# Source document
BRIEF DESCRIPTION OF THE DRAWINGS

Features of the subject technology are set forth in the appended claims. However, for purpose of explanation, several implementations of the subject technology are set forth in the following figures.

FIG. 1 is a schematic drawing of an angular front view of an improved system for automatically bending wires into predetermined shapes.

FIG. 2 is a schematic drawing of angular back view of an improved system for automatically bending wires into predetermined shapes.

FIG. 3 is a schematic drawing of a side view of an improved system for automatically bending wires into predetermined shapes.

FIG. 4 is a schematic drawing of a top view of an improved system for automatically bending wires into predetermined shapes.

FIG. 5 is a schematic drawing of a back view of an improved system for automatically bending wires into predetermined shapes.

FIGS. 6A-6B are schematic drawings of angular views of a clamping and bending mechanism for an improved system for automatically bending wires into predetermined shapes.

FIG. 6C is a schematic drawing of a back view of a robotic arm for an improved system for automatically bending wires into predetermined shapes, the robotic arm having a clamping and bending mechanism.

DETAILED DESCRIPTION

In the following detailed description, numerous specific details are set forth by way of examples in order to provide a thorough understanding of the relevant teachings. However, it should be apparent to those skilled in the art that the present teachings may be practiced without such details. In other instances, well known methods, procedures, components, and/or circuitry have been described at a relatively high-level, without detail, in order to avoid unnecessarily obscuring aspects of the present teachings. As part of the description, some of this disclosure's drawings represent structures and devices in block diagram form in order to avoid obscuring the invention. In the interest of clarity, not all features of an actual implementation are described in this specification. Moreover, the language used in this disclosure has been principally selected for readability and instructional purposes, and may not have been selected to delineate or circumscribe the inventive subject matter, resort to the claims being necessary to determine such inventive subject matter. Reference in this disclosure to “one embodiment” or to “an embodiment” means that a particular feature, structure, or characteristic described in connection with the embodiment is included in at least one embodiment of the invention, and multiple references to “one embodiment” or “an embodiment” should not be understood as necessarily all referring to the same embodiment.
Most currently used wire bending devices are limited in the form of input wire they can receive. Some of these types of wire bending devices only provide two-dimensional bending of wires. Moreover, these devices are often inefficient, use a lot of energy to operate and lack a high degree of accuracy.
A solution is proposed here to solve these issues and more by providing an improved system and method of automatically forming wires into three-dimensional shapes using a robotic device. The robotic device may include two articulated robotic arms, each with an available degree of rotation, and each having a mechanism for holding the wire and a rotational bending unit for creating the desired form. Each of these two arms may be on a movable platform to enable their linear motion. The two arms along with other parts of the system form a computer numeric control (CNC) tool for creating precise three-dimensional shapes on wires. The robotic device enables an operator to move the workpiece wire in three-dimensional space using a 10-axis controller. By positioning the workpiece in the desired position and using a rotational bending unit, highly precise angular bends can be created on the workpiece. The bends and arches on the workpiece can be made in accordance with predetermined design parameters. Such a CNC machine can be used in the wire industry to produce products in which metal beads are used with different shapes and sections.

Saved entries:
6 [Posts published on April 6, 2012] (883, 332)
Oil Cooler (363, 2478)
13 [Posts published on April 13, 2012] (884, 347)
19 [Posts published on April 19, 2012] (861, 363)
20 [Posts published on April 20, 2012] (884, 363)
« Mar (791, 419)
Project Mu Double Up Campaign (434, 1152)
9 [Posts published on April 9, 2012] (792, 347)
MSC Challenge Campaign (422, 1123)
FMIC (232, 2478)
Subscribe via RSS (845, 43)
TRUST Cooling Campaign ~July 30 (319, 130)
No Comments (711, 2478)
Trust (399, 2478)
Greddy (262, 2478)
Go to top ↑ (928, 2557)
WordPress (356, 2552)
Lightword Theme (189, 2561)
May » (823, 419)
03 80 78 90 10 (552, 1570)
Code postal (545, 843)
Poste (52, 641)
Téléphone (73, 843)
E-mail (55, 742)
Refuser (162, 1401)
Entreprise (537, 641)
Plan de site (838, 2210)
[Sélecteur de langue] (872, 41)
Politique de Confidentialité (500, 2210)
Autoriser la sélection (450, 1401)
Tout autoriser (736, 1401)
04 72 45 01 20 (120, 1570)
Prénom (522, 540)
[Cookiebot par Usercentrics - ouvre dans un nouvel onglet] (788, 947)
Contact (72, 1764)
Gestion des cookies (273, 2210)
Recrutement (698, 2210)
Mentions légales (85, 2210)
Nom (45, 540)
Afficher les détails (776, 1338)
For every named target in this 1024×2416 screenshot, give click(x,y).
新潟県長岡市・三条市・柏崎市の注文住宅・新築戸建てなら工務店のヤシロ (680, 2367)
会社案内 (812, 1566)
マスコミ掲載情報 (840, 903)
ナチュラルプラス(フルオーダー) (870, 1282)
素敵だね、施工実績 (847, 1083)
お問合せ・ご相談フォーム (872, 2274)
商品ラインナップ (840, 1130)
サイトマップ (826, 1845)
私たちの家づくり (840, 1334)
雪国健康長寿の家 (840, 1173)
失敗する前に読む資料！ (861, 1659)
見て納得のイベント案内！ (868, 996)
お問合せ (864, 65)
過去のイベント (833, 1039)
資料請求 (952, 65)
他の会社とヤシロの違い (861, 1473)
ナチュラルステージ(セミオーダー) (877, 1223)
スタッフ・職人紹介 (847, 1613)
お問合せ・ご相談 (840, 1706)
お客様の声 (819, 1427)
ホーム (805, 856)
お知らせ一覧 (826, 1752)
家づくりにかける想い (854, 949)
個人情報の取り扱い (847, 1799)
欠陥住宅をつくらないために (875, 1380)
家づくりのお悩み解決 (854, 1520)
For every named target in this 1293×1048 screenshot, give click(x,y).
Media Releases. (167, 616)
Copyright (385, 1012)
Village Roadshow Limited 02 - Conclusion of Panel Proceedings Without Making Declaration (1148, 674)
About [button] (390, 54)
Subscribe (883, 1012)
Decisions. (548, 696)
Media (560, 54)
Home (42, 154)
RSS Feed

# Problems
a) Rewrite the wire-bending text from "FIG. 5 is a" to "and bending mechanism.", replacing "clamping and bending mechanism" with "gripping and bending mechanism".
b) List every figure designation that appears under the brief description of the drawings in the wire-bending text.

# Responses
a)
FIG. 5 is a schematic drawing of a back view of an improved system for automatically bending wires into predetermined shapes.

FIGS. 6A-6B are schematic drawings of angular views of a gripping and bending mechanism for an improved system for automatically bending wires into predetermined shapes.

FIG. 6C is a schematic drawing of a back view of a robotic arm for an improved system for automatically bending wires into predetermined shapes, the robotic arm having a gripping and bending mechanism.

b)
FIG. 1
FIG. 2
FIG. 3
FIG. 4
FIG. 5
FIGS. 6A-6B
FIG. 6C